Œuvre vivante et totale, 1200 tours est le premier volet d’une saga écrite par Sidney Ali Mehelleb. La mise en scène d’Aurélie Van Den Daele propose un enchevêtrement de perspectives dans une mise en espace remarquable et une scénographie surprenante.

 

Des perspectives liées

Nous sommes en France, en 2021. Les années défilent et nos yeux de spectateur·ice·s voient tout, ou presque.

Au centre, la rédaction du magazine «  La Franchise » menée par Eric, rédac chef tenté par la corruption ; et son équipe, André-Paul, Lise, Griselda, Bénédicte et Jonas. Sur le devant de la scène, la vie privée et publique de Raïssa Drama, députée, et de son amoureux Ahmad Hikmet, star du journal télévisé. En hauteur, un écran retransmet la captation directe d’une prison, « version cagibi », dans laquelle sont enfermées la rappeuse X et Mira, son avocate. Sur la gauche, le kiosque à journaux de Mère Courage où vient parfois lire Soraya, une passionnée des trous noirs.

Le 14 juillet 2021, une émeute se déclare à l’Élysée, la rappeuse X est accusée d’appel à l’insurrection et est mise en détention. Raïssa Drama, son amie d’enfance, prend alors publiquement sa défense. Du côté de La Franchise, la quête d’un scoop sensationnel amène Éric à interroger la députée. Cherchant la phrase choc plutôt que le sens, le journaliste publie un dossier accusateur.
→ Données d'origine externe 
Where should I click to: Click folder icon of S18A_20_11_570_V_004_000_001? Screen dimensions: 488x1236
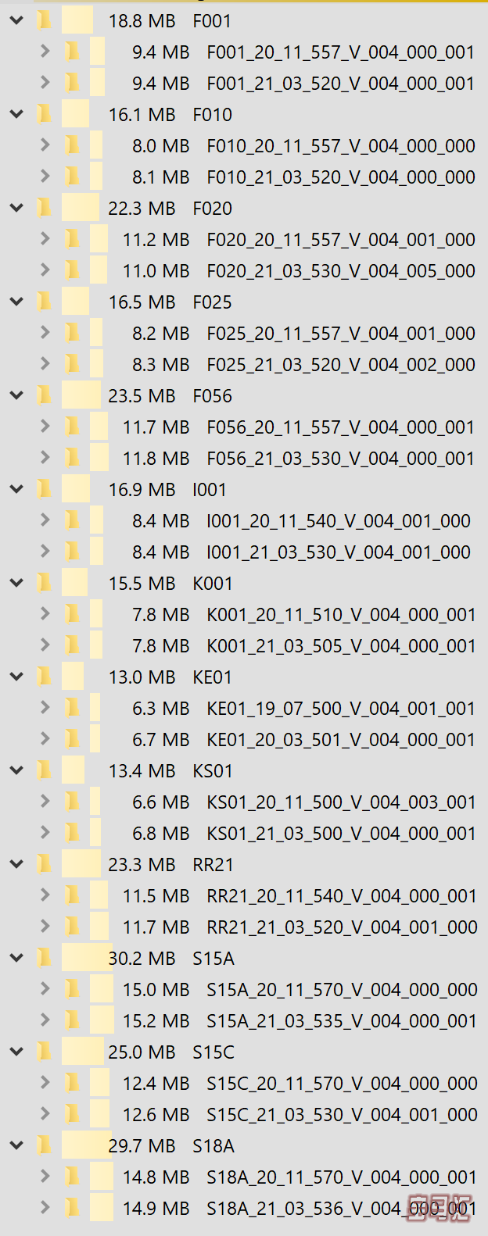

Le magazine bat des records de vente, Éric tombe dans l’obsession. Sous le joug d’accusations non fondées diffusées par la presse, d’un racisme à peine caché qui assène et déballe sa violence, commence la lutte de X, Mira et Raïssa.

Une « Fable militante, naïve et pleine d’espoir » et des personnages militants, naïfs et pleins d’espoir

Pris·e·s dans des histoires d’intérêts, les journalistes se contaminent, se piègent. Toutefois, le rédac chef de La Franchise n’emporte pas l’ensemble de son équipe avec lui. Trois reporters se mettent à jouer double jeu. Ainsi, face à une presse corrompue, des journaux indépendants se créent. Et, dans cette nouvelle naissance, on retrouve des effluves de militantisme, de naïveté et d’espoir, ces termes dont s’affabule la pièce 1200 tours.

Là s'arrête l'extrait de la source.